- **Information supplied**
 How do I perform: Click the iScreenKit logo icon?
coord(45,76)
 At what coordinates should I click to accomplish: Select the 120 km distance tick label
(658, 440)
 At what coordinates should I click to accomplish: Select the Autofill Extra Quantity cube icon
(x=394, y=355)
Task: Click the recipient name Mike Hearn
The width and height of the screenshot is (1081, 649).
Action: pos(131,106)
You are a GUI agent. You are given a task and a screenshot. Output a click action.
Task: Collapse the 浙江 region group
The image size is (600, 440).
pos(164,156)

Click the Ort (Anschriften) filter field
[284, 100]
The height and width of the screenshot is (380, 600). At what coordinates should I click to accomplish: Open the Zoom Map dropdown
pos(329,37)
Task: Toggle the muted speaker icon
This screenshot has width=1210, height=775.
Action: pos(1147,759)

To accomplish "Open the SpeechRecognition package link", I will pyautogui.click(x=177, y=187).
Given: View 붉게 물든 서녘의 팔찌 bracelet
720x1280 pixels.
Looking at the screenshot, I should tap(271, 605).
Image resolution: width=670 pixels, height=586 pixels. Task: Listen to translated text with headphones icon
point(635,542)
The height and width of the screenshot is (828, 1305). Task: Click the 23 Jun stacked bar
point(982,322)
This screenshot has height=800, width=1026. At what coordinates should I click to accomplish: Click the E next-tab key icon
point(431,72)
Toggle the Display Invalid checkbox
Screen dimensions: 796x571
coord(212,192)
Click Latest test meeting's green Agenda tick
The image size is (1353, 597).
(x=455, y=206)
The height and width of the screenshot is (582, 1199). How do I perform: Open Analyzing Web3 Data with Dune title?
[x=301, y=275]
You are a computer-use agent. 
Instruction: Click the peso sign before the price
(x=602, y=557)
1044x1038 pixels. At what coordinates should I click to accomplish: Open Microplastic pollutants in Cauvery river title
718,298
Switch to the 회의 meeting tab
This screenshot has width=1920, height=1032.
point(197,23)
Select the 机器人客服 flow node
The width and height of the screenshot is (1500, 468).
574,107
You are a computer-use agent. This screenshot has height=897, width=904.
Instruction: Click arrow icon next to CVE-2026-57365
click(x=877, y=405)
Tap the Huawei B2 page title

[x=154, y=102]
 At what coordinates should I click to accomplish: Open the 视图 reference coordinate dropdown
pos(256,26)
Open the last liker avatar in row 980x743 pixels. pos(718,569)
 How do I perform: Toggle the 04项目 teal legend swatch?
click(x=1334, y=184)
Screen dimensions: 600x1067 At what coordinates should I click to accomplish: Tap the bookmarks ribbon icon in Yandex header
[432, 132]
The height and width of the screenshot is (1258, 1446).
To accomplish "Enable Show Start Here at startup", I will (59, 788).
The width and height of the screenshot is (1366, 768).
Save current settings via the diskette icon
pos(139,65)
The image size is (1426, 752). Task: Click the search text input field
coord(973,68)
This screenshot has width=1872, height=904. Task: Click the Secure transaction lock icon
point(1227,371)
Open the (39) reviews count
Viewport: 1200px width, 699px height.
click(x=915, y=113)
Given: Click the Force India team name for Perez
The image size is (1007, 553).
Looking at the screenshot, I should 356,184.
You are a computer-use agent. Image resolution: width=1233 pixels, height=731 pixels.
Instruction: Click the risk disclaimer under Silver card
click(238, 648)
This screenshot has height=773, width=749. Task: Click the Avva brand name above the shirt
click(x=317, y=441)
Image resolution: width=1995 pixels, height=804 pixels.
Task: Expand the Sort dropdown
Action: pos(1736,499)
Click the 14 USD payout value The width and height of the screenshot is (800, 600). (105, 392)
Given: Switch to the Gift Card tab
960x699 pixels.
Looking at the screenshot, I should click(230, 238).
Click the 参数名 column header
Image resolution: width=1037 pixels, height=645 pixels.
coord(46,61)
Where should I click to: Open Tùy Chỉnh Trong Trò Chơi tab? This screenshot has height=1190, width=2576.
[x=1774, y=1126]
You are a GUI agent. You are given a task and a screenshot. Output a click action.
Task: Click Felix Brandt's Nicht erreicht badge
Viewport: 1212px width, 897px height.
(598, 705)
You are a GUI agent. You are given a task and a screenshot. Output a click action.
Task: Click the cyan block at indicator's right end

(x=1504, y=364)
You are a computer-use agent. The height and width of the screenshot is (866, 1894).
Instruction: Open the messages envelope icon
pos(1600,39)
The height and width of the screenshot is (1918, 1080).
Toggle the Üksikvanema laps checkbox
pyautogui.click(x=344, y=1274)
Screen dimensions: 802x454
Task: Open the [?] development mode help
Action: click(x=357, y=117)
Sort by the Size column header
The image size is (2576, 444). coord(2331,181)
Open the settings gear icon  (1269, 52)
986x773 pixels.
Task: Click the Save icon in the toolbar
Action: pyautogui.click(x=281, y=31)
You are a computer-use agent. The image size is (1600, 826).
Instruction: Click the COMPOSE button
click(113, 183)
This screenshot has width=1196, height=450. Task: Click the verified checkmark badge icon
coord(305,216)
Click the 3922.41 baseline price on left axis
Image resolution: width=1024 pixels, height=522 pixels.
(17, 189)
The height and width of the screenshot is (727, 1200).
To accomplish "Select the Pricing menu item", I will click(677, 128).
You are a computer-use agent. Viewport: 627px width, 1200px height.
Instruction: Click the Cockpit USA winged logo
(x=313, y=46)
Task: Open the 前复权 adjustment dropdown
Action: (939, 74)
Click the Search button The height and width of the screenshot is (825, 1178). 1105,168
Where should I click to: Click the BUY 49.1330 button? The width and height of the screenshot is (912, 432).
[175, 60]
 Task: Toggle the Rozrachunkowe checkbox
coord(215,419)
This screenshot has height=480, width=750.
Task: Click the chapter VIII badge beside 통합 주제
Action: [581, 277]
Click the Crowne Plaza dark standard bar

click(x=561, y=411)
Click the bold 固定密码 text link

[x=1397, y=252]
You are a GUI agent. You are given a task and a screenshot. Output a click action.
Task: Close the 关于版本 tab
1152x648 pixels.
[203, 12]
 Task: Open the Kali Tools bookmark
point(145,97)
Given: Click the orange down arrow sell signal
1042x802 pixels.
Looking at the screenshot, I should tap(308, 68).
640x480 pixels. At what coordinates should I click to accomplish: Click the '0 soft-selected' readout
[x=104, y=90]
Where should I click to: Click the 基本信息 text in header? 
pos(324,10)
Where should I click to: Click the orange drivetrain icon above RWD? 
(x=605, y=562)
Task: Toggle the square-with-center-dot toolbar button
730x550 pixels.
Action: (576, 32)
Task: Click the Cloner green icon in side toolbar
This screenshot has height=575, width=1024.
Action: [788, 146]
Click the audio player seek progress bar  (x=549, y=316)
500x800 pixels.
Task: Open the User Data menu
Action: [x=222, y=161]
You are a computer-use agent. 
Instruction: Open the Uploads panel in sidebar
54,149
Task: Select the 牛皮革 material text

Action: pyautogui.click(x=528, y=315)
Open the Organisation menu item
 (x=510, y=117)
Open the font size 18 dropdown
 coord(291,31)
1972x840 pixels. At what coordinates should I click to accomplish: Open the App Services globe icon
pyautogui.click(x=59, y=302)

- **Task objective**
A word-for-word copy of the data is what should be returned.

- **Reply**
 How do I perform: Click the iScreenKit logo icon?
coord(45,76)
 At what coordinates should I click to accomplish: Select the 120 km distance tick label
(658, 440)
 At what coordinates should I click to accomplish: Select the Autofill Extra Quantity cube icon
(x=394, y=355)
Task: Click the recipient name Mike Hearn
The width and height of the screenshot is (1081, 649).
Action: pos(131,106)
You are a GUI agent. You are given a task and a screenshot. Output a click action.
Task: Collapse the 浙江 region group
The image size is (600, 440).
pos(164,156)

Click the Ort (Anschriften) filter field
[284, 100]
The height and width of the screenshot is (380, 600). At what coordinates should I click to accomplish: Open the Zoom Map dropdown
pos(329,37)
Task: Toggle the muted speaker icon
This screenshot has width=1210, height=775.
Action: pos(1147,759)

To accomplish "Open the SpeechRecognition package link", I will pyautogui.click(x=177, y=187).
Given: View 붉게 물든 서녘의 팔찌 bracelet
720x1280 pixels.
Looking at the screenshot, I should tap(271, 605).
Image resolution: width=670 pixels, height=586 pixels. Task: Listen to translated text with headphones icon
point(635,542)
The height and width of the screenshot is (828, 1305). Task: Click the 23 Jun stacked bar
point(982,322)
This screenshot has height=800, width=1026. At what coordinates should I click to accomplish: Click the E next-tab key icon
point(431,72)
Toggle the Display Invalid checkbox
Screen dimensions: 796x571
coord(212,192)
Click Latest test meeting's green Agenda tick
The image size is (1353, 597).
(x=455, y=206)
The height and width of the screenshot is (582, 1199). How do I perform: Open Analyzing Web3 Data with Dune title?
[x=301, y=275]
You are a computer-use agent. 
Instruction: Click the peso sign before the price
(x=602, y=557)
1044x1038 pixels. At what coordinates should I click to accomplish: Open Microplastic pollutants in Cauvery river title
718,298
Switch to the 회의 meeting tab
This screenshot has width=1920, height=1032.
point(197,23)
Select the 机器人客服 flow node
The width and height of the screenshot is (1500, 468).
574,107
You are a computer-use agent. This screenshot has height=897, width=904.
Instruction: Click arrow icon next to CVE-2026-57365
click(x=877, y=405)
Tap the Huawei B2 page title

[x=154, y=102]
 At what coordinates should I click to accomplish: Open the 视图 reference coordinate dropdown
pos(256,26)
Open the last liker avatar in row 980x743 pixels. pos(718,569)
 How do I perform: Toggle the 04项目 teal legend swatch?
click(x=1334, y=184)
Screen dimensions: 600x1067 At what coordinates should I click to accomplish: Tap the bookmarks ribbon icon in Yandex header
[432, 132]
The height and width of the screenshot is (1258, 1446).
To accomplish "Enable Show Start Here at startup", I will (59, 788).
The width and height of the screenshot is (1366, 768).
Save current settings via the diskette icon
pos(139,65)
The image size is (1426, 752). Task: Click the search text input field
coord(973,68)
This screenshot has width=1872, height=904. Task: Click the Secure transaction lock icon
point(1227,371)
Open the (39) reviews count
Viewport: 1200px width, 699px height.
click(x=915, y=113)
Given: Click the Force India team name for Perez
The image size is (1007, 553).
Looking at the screenshot, I should 356,184.
You are a computer-use agent. Image resolution: width=1233 pixels, height=731 pixels.
Instruction: Click the risk disclaimer under Silver card
click(238, 648)
This screenshot has height=773, width=749. Task: Click the Avva brand name above the shirt
click(x=317, y=441)
Image resolution: width=1995 pixels, height=804 pixels.
Task: Expand the Sort dropdown
Action: pos(1736,499)
Click the 14 USD payout value The width and height of the screenshot is (800, 600). (105, 392)
Given: Switch to the Gift Card tab
960x699 pixels.
Looking at the screenshot, I should click(230, 238).
Click the 参数名 column header
Image resolution: width=1037 pixels, height=645 pixels.
coord(46,61)
Where should I click to: Open Tùy Chỉnh Trong Trò Chơi tab? This screenshot has height=1190, width=2576.
[x=1774, y=1126]
You are a GUI agent. You are given a task and a screenshot. Output a click action.
Task: Click Felix Brandt's Nicht erreicht badge
Viewport: 1212px width, 897px height.
(598, 705)
You are a GUI agent. You are given a task and a screenshot. Output a click action.
Task: Click the cyan block at indicator's right end

(x=1504, y=364)
You are a computer-use agent. The height and width of the screenshot is (866, 1894).
Instruction: Open the messages envelope icon
pos(1600,39)
The height and width of the screenshot is (1918, 1080).
Toggle the Üksikvanema laps checkbox
pyautogui.click(x=344, y=1274)
Screen dimensions: 802x454
Task: Open the [?] development mode help
Action: click(x=357, y=117)
Sort by the Size column header
The image size is (2576, 444). coord(2331,181)
Open the settings gear icon  (1269, 52)
986x773 pixels.
Task: Click the Save icon in the toolbar
Action: pyautogui.click(x=281, y=31)
You are a computer-use agent. The image size is (1600, 826).
Instruction: Click the COMPOSE button
click(113, 183)
This screenshot has width=1196, height=450. Task: Click the verified checkmark badge icon
coord(305,216)
Click the 3922.41 baseline price on left axis
Image resolution: width=1024 pixels, height=522 pixels.
(17, 189)
The height and width of the screenshot is (727, 1200).
To accomplish "Select the Pricing menu item", I will click(677, 128).
You are a computer-use agent. Viewport: 627px width, 1200px height.
Instruction: Click the Cockpit USA winged logo
(x=313, y=46)
Task: Open the 前复权 adjustment dropdown
Action: (939, 74)
Click the Search button The height and width of the screenshot is (825, 1178). 1105,168
Where should I click to: Click the BUY 49.1330 button? The width and height of the screenshot is (912, 432).
[175, 60]
 Task: Toggle the Rozrachunkowe checkbox
coord(215,419)
This screenshot has height=480, width=750.
Task: Click the chapter VIII badge beside 통합 주제
Action: [581, 277]
Click the Crowne Plaza dark standard bar

click(x=561, y=411)
Click the bold 固定密码 text link

[x=1397, y=252]
You are a GUI agent. You are given a task and a screenshot. Output a click action.
Task: Close the 关于版本 tab
1152x648 pixels.
[203, 12]
 Task: Open the Kali Tools bookmark
point(145,97)
Given: Click the orange down arrow sell signal
1042x802 pixels.
Looking at the screenshot, I should tap(308, 68).
640x480 pixels. At what coordinates should I click to accomplish: Click the '0 soft-selected' readout
[x=104, y=90]
Where should I click to: Click the 基本信息 text in header? 
pos(324,10)
Where should I click to: Click the orange drivetrain icon above RWD? 
(x=605, y=562)
Task: Toggle the square-with-center-dot toolbar button
730x550 pixels.
Action: (576, 32)
Task: Click the Cloner green icon in side toolbar
This screenshot has height=575, width=1024.
Action: [788, 146]
Click the audio player seek progress bar  (x=549, y=316)
500x800 pixels.
Task: Open the User Data menu
Action: [x=222, y=161]
You are a computer-use agent. 
Instruction: Open the Uploads panel in sidebar
54,149
Task: Select the 牛皮革 material text

Action: pyautogui.click(x=528, y=315)
Open the Organisation menu item
 (x=510, y=117)
Open the font size 18 dropdown
 coord(291,31)
1972x840 pixels. At what coordinates should I click to accomplish: Open the App Services globe icon
pyautogui.click(x=59, y=302)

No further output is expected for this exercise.